The 2 means that there is a *single* reference to the function - the foo
name in the global namespace. No other reference exists, there is no
hidden attribute somewhere that you may use. If you want another way to
reach the function, you'll have to add it yourself.

I've written a decorator for "injecting" a __function__ name into the
function namespace, but I can't find it anywhere. I think I implemented
it by adding a fake additional argument and replacing LOAD_GLOBAL with
LOAD_NAME in the bytecode.

> I am guessing the next question will be: should I really care? It just
> feels like there should be a way, but I am not able to verbalise a
> valid one at the moment, sorry.

One reason would be to write truly recursive functions (currently, a
recursive call involves a name lookup, which could potentially return a
different function). Another one, to implement some kind of tail call
optimization.

--
Gabriel Genellina

From: Terry Reedy on
On 2/10/2010 4:49 PM, Gabriel Genellina wrote:

> I've written a decorator for "injecting" a __function__ name into the
> function namespace, but I can't find it anywhere.
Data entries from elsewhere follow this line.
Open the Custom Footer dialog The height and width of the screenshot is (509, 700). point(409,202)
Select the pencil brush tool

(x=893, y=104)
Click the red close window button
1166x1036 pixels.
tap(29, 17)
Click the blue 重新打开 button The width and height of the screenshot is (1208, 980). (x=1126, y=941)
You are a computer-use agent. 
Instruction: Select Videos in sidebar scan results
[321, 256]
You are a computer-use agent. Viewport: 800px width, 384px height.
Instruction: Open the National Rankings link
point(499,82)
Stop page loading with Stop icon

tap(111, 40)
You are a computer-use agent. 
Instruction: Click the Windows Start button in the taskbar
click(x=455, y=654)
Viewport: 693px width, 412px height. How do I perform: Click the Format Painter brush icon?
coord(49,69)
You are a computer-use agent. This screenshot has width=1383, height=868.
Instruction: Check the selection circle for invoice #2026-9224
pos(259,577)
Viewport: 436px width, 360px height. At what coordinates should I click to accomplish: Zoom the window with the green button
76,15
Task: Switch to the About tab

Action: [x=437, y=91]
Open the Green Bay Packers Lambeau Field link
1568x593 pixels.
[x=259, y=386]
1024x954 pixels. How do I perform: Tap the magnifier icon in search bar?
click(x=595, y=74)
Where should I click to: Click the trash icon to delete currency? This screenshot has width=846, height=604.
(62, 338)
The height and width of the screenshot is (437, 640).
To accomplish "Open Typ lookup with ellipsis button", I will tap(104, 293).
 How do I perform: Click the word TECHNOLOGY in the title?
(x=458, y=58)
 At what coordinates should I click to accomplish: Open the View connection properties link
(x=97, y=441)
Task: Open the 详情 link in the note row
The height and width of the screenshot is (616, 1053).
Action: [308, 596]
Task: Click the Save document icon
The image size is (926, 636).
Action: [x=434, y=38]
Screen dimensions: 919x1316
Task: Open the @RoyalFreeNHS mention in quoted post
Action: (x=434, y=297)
I think I implemented
> it by adding a fake additional argument and replacing LOAD_GLOBAL with
> LOAD_NAME in the bytecode.

The decorator only needs to replace the defaults args tuple.
It does not even need to know the parameter name,
just that it is the only (or last) with a default .

def f(n, me=None):
if n > 0: return n*me(n-1)
elif n==0: return 1

f.__defaults__ = (f,) # 3.1
print(f(5))
# 120

To generalize:

def g(a,b=1,me=None):
if a: return me(0)
else: return 41+b

g.__defaults__ = g.__defaults__[:len(g.__defaults__)-1] + (g,)
print(g(3))
#42

Of course, user could still screw up recursion by providing another
value for 'me'. This strikes me as about a likely (low) as a user
screwing up recursion in a library module function by rebinding the name
in the imported module.

Terry Jan Reedy